Champagne succeeds 2017-18 Penn State Laureate Andrew Belser, professor of movement, voice and acting in the College of Arts and Architecture.

Classroom visit

Prior to his public presentation on Nov. 6, Champagne will visit with students in an English 456 class taught by Nesbitt, and CAS 100B taught by Joe Downing, associate professor of communication arts and sciences. Students will have an opportunity to engage with Champagne, ask questions, and learn more about his work.

Preview events

In preparation for Champagne’s visit in November, the Lee R. Glatfelter Library at Penn State York has a variety of literature, art, books and music related to Champagne’s visit available to review.
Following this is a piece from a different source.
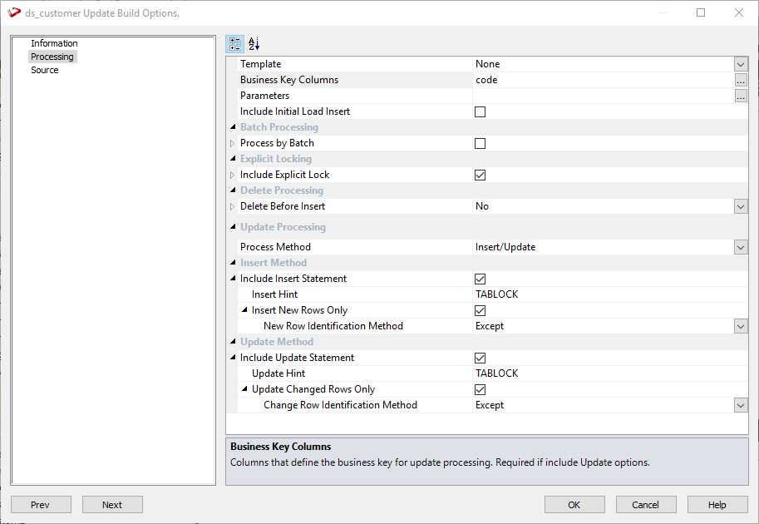Click the Next button
Viewport: 759px width, 524px height.
(112, 505)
A film screening of “The Garden of The Finzi-Continis,” for the campus community, is set for 3:15 p.m. Thursday, Oct. 25, in Room 114 of the Pullo Family Performing Arts Center. Champagne will make references to this film in his presentation Nov. 6. While the screening is only open to the campus community, members of the York community are welcome to borrow the film from the library for viewing.

A discussion of the film, open to everyone, is set for 12:10 p.m. Thursday, Nov. 1, in the Lee R. Glatfelter Library. For more information on Champagne's visit, check out the library’s website.

For more information on the Penn State Laureate program, visit vpfa.psu.edu/penn-state-laureate.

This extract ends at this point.